ENTRIES PROVIDED
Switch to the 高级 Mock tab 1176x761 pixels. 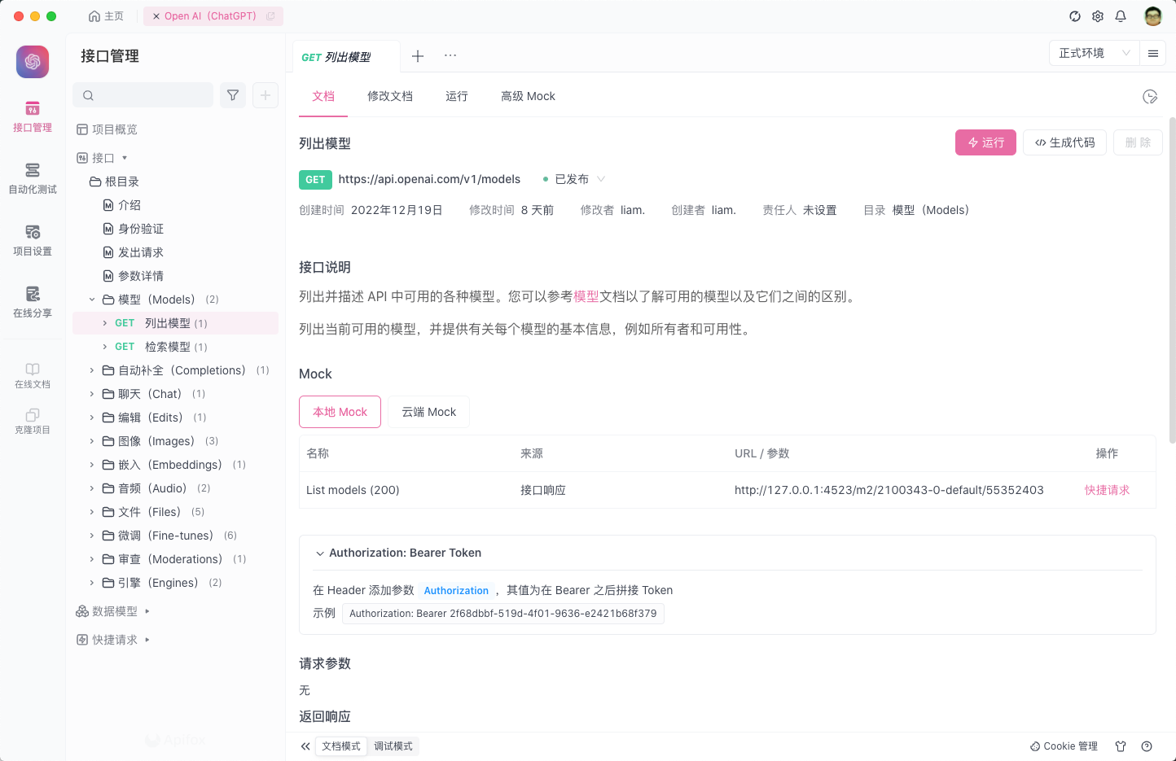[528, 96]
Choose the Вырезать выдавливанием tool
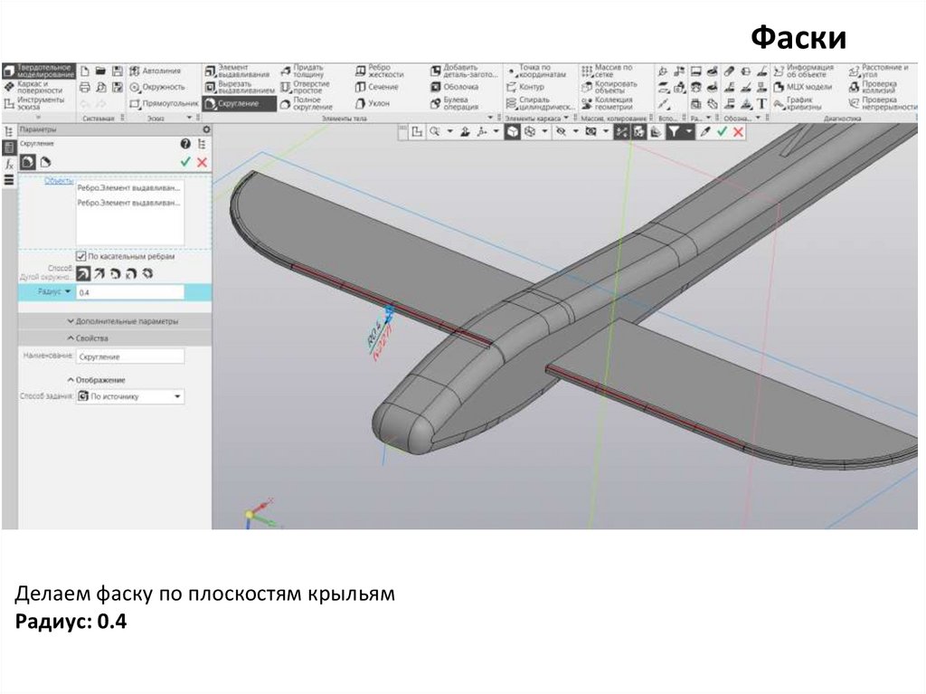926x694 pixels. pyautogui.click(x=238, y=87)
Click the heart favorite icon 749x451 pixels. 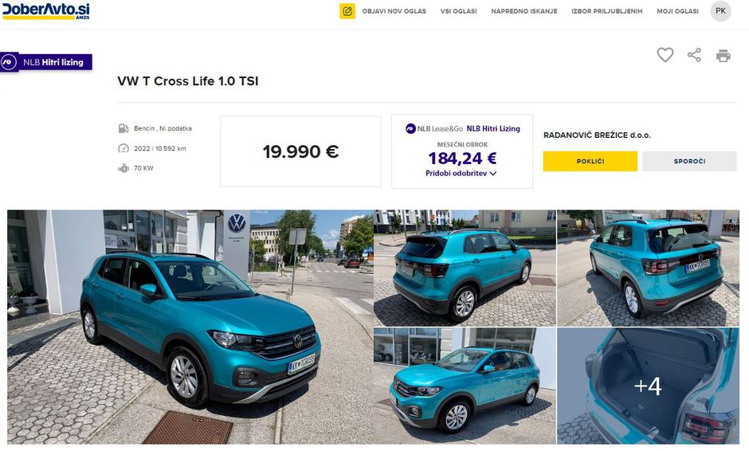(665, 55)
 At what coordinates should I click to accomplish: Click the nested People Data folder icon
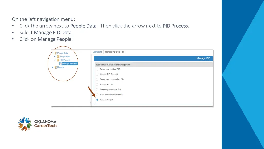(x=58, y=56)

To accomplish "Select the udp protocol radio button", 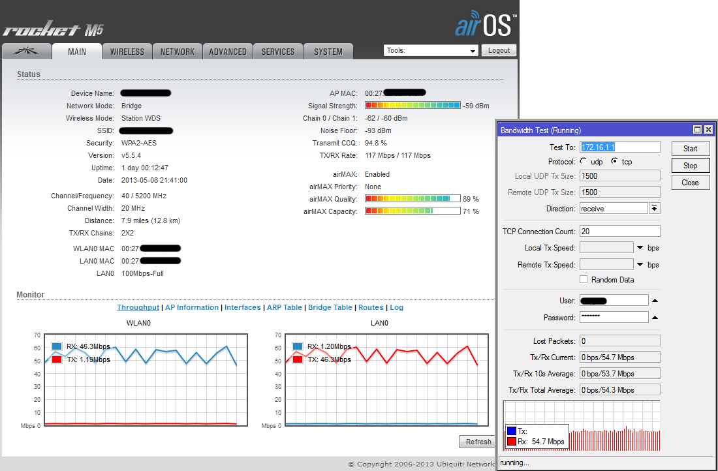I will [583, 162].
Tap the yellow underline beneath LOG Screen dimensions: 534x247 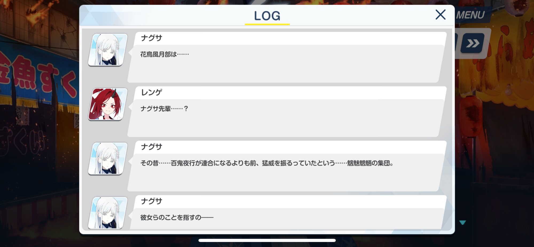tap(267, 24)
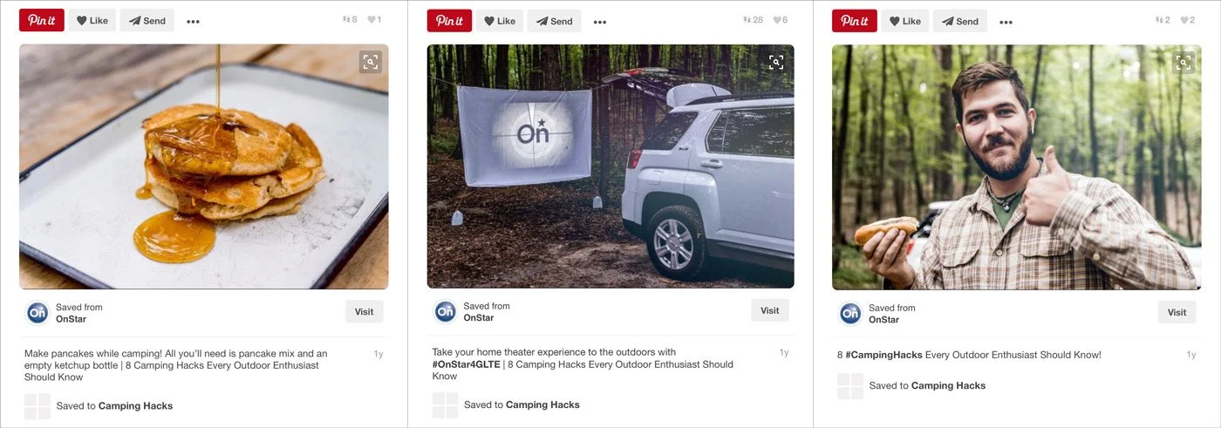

...

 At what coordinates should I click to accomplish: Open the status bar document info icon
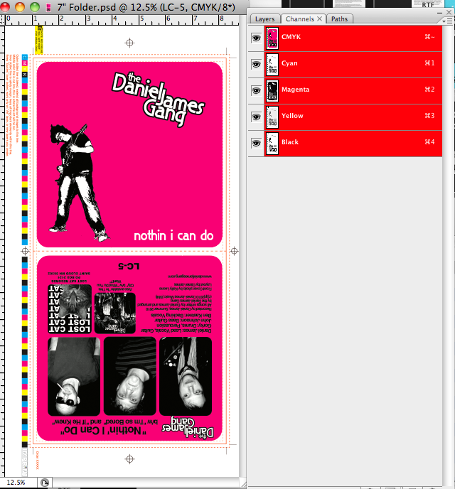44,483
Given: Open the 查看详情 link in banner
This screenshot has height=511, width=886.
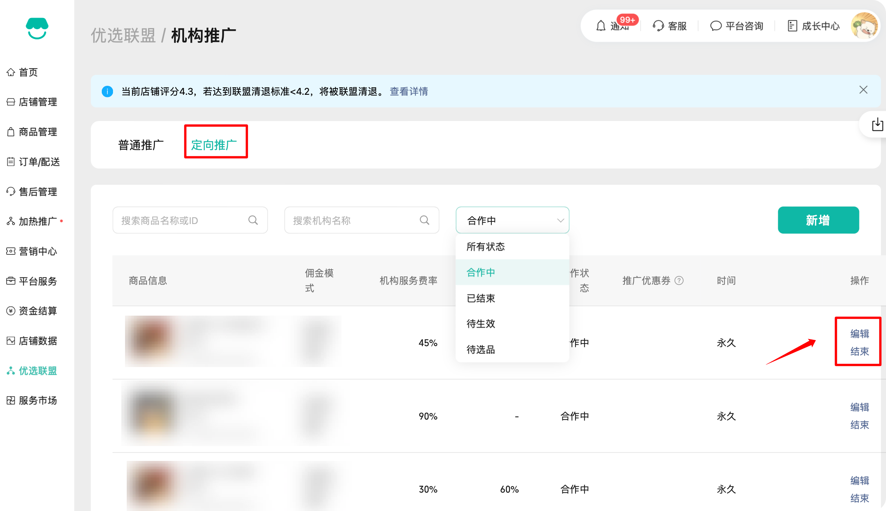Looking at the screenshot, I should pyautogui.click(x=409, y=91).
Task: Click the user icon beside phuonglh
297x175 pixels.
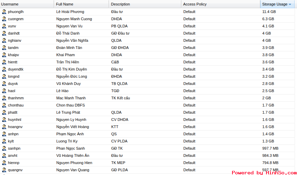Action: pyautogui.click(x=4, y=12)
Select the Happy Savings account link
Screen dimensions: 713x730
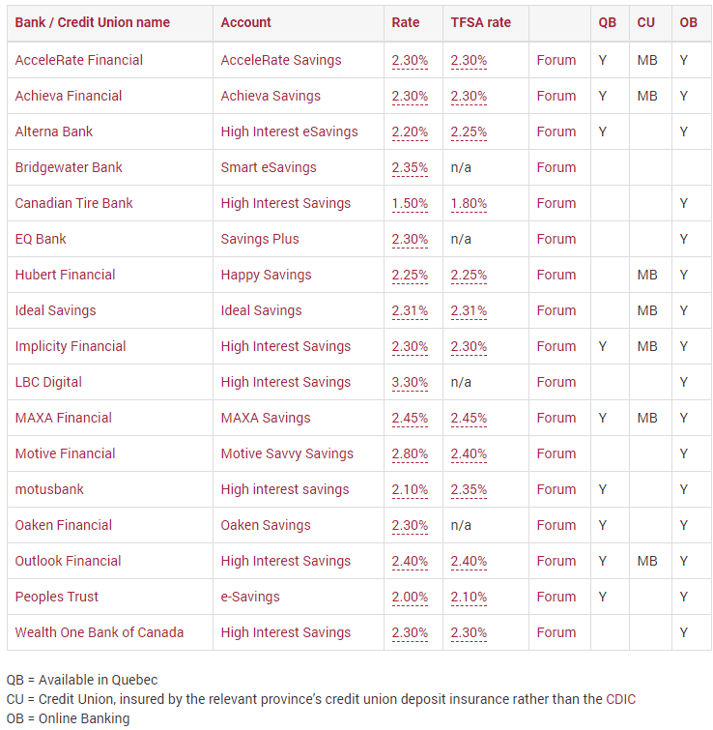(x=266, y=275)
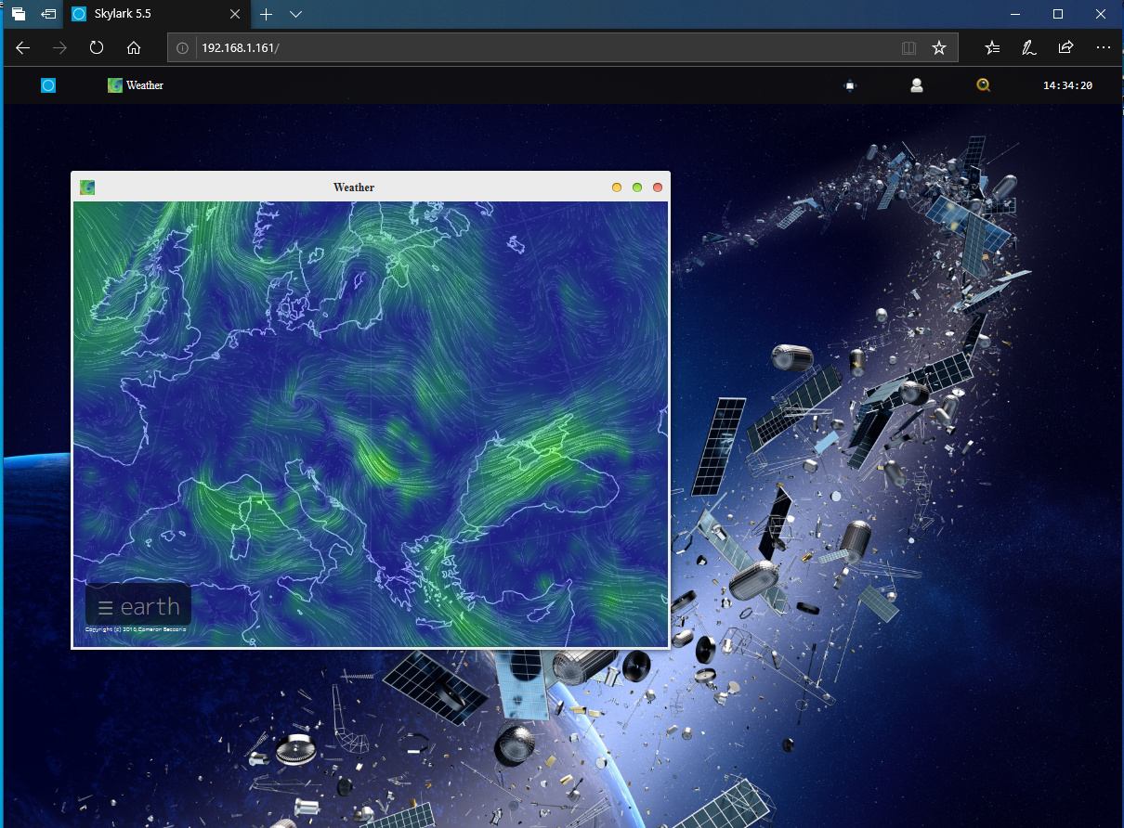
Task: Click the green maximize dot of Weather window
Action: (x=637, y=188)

* * *

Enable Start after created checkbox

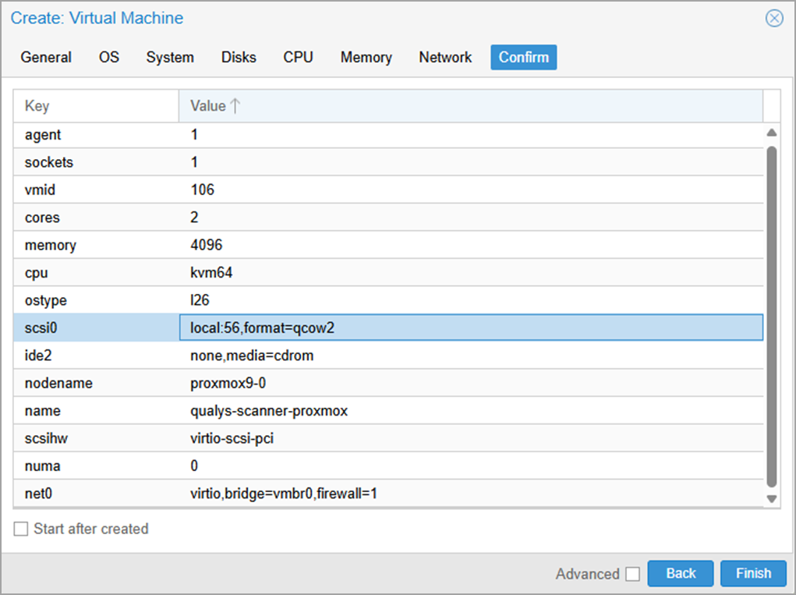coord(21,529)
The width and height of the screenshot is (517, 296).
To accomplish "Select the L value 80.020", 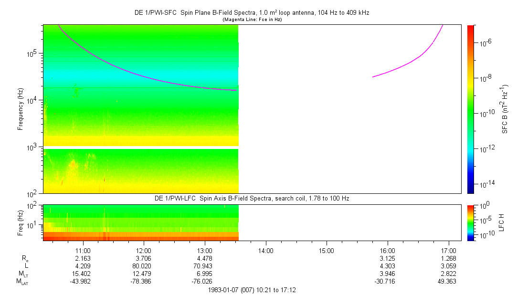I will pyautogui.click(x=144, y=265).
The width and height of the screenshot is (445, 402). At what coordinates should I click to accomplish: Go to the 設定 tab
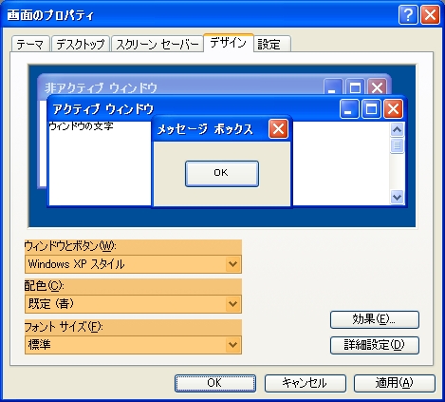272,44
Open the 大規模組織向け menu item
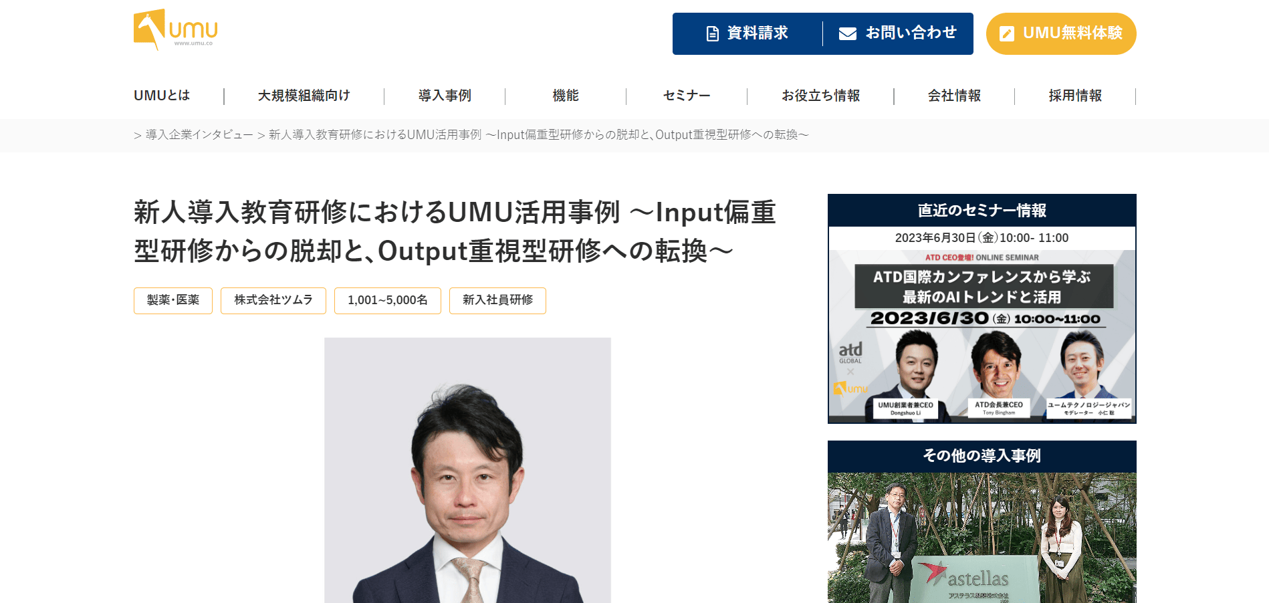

WHAT TO DO
Copy the material word for word, beginning at the line that has "Task: Click the user icon beside phuonglh" and stopping after the line that has "Action: (x=637, y=188)". Leave out the pictures.

RESULT OF THE EXERCISE
Task: Click the user icon beside phuonglh
297x175 pixels.
Action: pyautogui.click(x=4, y=12)
Select the Happy Savings account link
Screen dimensions: 713x730
(x=266, y=275)
Task: Click the green maximize dot of Weather window
Action: (x=637, y=188)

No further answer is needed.